Published: 3 January 2014



Diabetes is associated with a high risk of death due to coronary artery disease (CAD). People with diabetes suffering from CAD are frequently treated with revascularization procedures. We aim to compare trends in the use and outcomes of coronary revascularization procedures in diabetic and non-diabetic patients in Spain between 2001 and 2011.


We identified all patients who had undergone coronary revascularization procedures, percutaneous coronary interventions (PCI) and coronary artery bypass graft (CABG) surgeries, using national hospital discharge data. Discharges were grouped by diabetes status: type 2 diabetes and no diabetes. The incidence of discharges attributed to coronary revascularization procedures were calculated stratified by diabetes status. We calculated length of stay and in-hospital mortality (IHM). We apply joinpoint log-linear regression to identify the years in which changes in tendency occurred in the use of PCI and CABG in diabetic and non-diabetic patients. Multivariate analysis was adjusted by age, sex, year and comorbidity (Charlson comorbidity index).


From 2001 to 2011, 434,108 PCIs and 79,986 CABGs were performed.

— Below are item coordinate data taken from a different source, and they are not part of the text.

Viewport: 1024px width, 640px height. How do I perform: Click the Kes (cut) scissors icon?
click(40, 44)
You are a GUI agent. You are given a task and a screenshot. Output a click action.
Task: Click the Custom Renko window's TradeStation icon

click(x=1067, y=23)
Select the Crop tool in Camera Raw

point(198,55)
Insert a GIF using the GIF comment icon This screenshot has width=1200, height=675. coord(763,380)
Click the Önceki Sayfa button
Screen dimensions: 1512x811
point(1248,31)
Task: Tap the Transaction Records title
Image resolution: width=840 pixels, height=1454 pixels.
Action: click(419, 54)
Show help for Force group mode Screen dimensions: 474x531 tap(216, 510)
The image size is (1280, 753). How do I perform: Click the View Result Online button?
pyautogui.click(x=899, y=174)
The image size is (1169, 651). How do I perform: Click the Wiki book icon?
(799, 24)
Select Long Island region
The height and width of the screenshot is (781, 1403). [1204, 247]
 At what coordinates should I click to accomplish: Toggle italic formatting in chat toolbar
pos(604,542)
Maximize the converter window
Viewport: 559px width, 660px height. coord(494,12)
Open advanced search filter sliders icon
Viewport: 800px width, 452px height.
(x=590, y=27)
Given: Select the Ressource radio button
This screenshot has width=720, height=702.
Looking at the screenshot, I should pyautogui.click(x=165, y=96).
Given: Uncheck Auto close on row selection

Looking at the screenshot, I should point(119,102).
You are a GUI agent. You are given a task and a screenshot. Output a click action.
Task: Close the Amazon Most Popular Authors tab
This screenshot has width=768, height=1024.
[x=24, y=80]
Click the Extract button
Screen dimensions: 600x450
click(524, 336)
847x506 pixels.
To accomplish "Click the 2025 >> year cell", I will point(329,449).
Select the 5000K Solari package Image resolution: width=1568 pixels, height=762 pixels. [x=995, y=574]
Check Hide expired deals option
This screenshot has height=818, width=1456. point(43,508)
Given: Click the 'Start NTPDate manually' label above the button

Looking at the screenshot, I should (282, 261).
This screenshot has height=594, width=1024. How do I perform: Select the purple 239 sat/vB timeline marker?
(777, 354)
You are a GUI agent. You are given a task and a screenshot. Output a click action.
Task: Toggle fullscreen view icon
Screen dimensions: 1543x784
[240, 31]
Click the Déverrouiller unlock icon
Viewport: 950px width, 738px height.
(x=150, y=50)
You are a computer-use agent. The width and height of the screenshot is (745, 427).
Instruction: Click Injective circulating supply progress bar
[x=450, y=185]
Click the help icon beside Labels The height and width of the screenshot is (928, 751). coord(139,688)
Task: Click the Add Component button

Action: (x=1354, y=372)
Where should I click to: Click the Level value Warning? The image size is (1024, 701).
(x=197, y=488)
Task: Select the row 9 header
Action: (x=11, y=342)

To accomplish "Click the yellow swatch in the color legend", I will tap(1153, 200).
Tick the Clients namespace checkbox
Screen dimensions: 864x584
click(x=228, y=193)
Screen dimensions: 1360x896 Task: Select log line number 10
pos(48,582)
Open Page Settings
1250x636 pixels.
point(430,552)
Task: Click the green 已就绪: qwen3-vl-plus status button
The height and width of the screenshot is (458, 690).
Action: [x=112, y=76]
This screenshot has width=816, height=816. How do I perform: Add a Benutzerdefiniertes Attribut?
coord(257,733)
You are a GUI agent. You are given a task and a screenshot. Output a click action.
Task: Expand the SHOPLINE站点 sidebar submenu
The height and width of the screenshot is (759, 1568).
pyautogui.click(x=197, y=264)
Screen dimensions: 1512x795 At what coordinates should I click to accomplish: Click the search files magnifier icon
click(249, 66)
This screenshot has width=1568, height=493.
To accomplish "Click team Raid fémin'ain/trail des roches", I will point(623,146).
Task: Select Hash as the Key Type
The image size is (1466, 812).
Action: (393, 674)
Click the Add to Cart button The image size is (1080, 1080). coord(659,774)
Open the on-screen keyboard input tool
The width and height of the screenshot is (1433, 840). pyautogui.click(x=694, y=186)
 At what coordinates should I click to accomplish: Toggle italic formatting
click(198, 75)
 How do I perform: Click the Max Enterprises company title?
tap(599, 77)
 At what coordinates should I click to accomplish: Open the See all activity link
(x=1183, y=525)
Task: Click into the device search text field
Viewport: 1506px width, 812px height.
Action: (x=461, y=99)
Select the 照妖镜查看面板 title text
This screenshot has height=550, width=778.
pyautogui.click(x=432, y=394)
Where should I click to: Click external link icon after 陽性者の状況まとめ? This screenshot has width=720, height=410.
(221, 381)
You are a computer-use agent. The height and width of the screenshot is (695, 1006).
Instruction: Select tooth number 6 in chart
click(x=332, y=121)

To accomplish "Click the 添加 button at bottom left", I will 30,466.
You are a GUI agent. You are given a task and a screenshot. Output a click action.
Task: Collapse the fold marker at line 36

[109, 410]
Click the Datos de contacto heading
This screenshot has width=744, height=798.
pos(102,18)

According to the results of the joinpoint analysis, we found that sex and age-adjusted use of PCI increased by 31.4% per year from 2001 to 2003, by 15.9% per year from 2003 to 2006 and by 3.8% per year from 2006 to 2011 in patients with diabetes. IHM among patients with diabetes who underwent a PCI did not change significantly over the entire study period (OR 0.99; 95% CI 0.97-1.00).

Among patients with diabetes who underwent a CABG, the sex and age-adjusted CABG incidence rate increased by 10.4% per year from 2001 to 2003, and then decreased by 1.1% through 2011. Diabetic patients who underwent a CABG had a 0.67 (95% CI 0.63-0.71) times lower probability of dying during hospitalization than those without diabetes.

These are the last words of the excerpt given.